Abstract.  1. The western forests of Mexico are rich in species of stingless bee, possibly a consequence of the diverse habitats found across different altitudes of the Trans-Mexican Volcanic Belt (TMVB) and the Pacific coast (PAC).

2. Scaptotrigona hellwegeri is an example of a stingless bee species found across the TMVB and PAC. It is currently considered a single species. Its TMVB populations have become rare and rapidly impacted by human-modified habitats. Translocation of S. hellwegeri colonies from the PAC tropical lowlands to TMVB subtropical highlands has been considered, as colonies at PAC are more abundant and even used in stingless beekeeping.

3. Morphometric analyses of meristic characters plus genetic analysis at microsatellite loci and sequencing of the cox1 region of mtDNA were used to evaluate phenotypic and genetic differentiation in S. hellwegeri from TMVB and PAC.

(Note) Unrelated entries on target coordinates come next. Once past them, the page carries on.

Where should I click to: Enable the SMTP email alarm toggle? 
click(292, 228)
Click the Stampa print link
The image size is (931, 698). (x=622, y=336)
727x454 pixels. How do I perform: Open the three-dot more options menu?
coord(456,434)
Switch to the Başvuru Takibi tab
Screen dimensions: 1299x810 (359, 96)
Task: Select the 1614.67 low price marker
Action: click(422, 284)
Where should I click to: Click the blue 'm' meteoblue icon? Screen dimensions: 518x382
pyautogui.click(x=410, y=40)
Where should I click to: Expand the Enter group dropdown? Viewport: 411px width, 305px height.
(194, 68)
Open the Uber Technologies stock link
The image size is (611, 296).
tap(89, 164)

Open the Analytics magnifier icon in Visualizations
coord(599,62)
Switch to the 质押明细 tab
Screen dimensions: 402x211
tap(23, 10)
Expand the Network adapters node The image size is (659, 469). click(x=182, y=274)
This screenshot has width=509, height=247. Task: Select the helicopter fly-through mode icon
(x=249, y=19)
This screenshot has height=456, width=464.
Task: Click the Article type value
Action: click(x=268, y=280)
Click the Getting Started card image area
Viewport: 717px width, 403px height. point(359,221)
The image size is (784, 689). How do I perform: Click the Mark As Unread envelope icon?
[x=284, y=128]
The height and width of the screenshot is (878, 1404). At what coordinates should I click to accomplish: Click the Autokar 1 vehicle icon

4. Significant morphometric differences were detected between S. hellwegeri from TMVB and PAC. Corrected nuclear multilocus F′ST was 0.592 (< 0.01), supporting the view that TMVB and PAC populations are markedly genetically differentiated. A 573 bp sequence of the cox1 region of mtDNA showed six sites of divergence, with sequence divergence between PAC and TMVB populations of 1.1%.

5. Our morphometric and genetic results make evident that S. hellwegeri from TMVB and PAC are significantly differentiated and represent two genetic lineages. An immediate recommendation is to restrict the movement of colonies from the lowland PAC regions to TMVB, where colonies are currently scarce.